# Action item
Please work out how many lines in the entries below include the string "size", and reply with the number alone.

# Records shown
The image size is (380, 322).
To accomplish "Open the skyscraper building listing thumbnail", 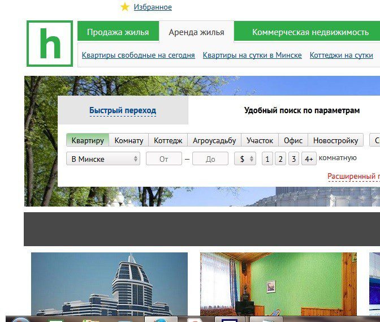I will point(109,284).
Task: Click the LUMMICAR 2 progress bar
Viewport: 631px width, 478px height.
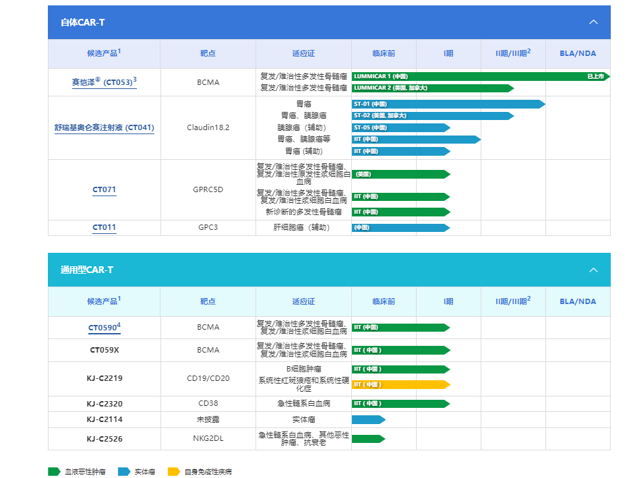Action: click(431, 88)
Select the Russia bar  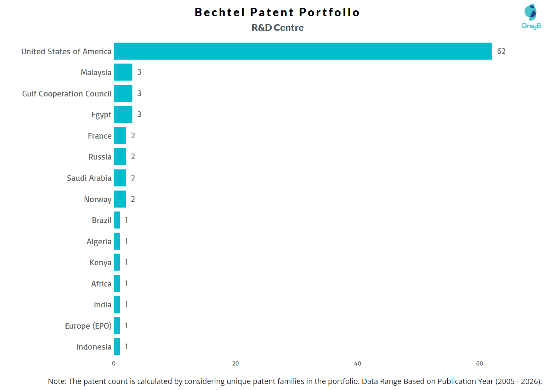[120, 157]
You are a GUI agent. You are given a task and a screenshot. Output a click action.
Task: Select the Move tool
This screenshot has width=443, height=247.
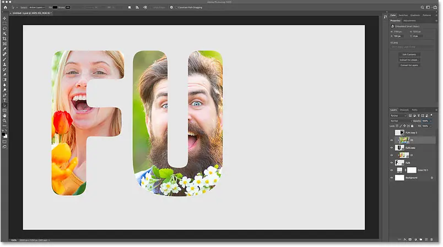pyautogui.click(x=4, y=18)
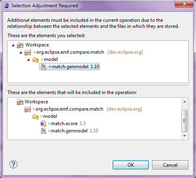Select match.ecore 1.5 in the lower tree
This screenshot has width=196, height=178.
pyautogui.click(x=67, y=124)
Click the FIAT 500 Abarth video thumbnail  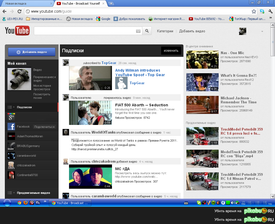[91, 113]
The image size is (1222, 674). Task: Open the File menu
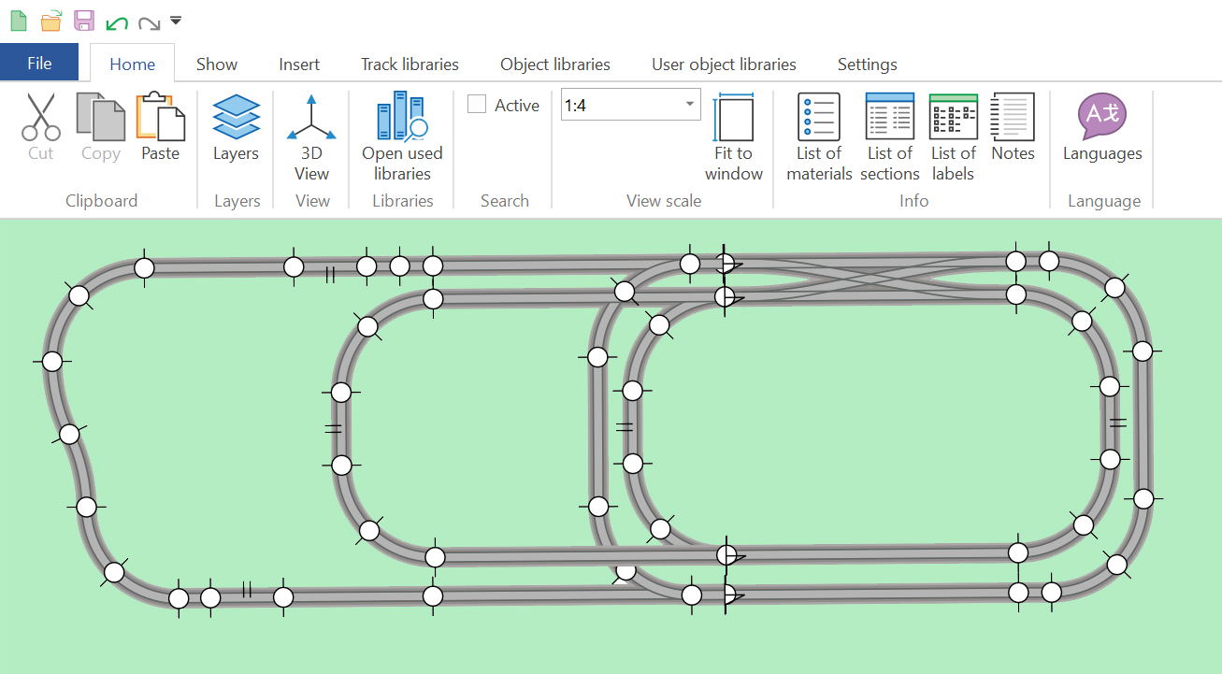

# Answer for the task
2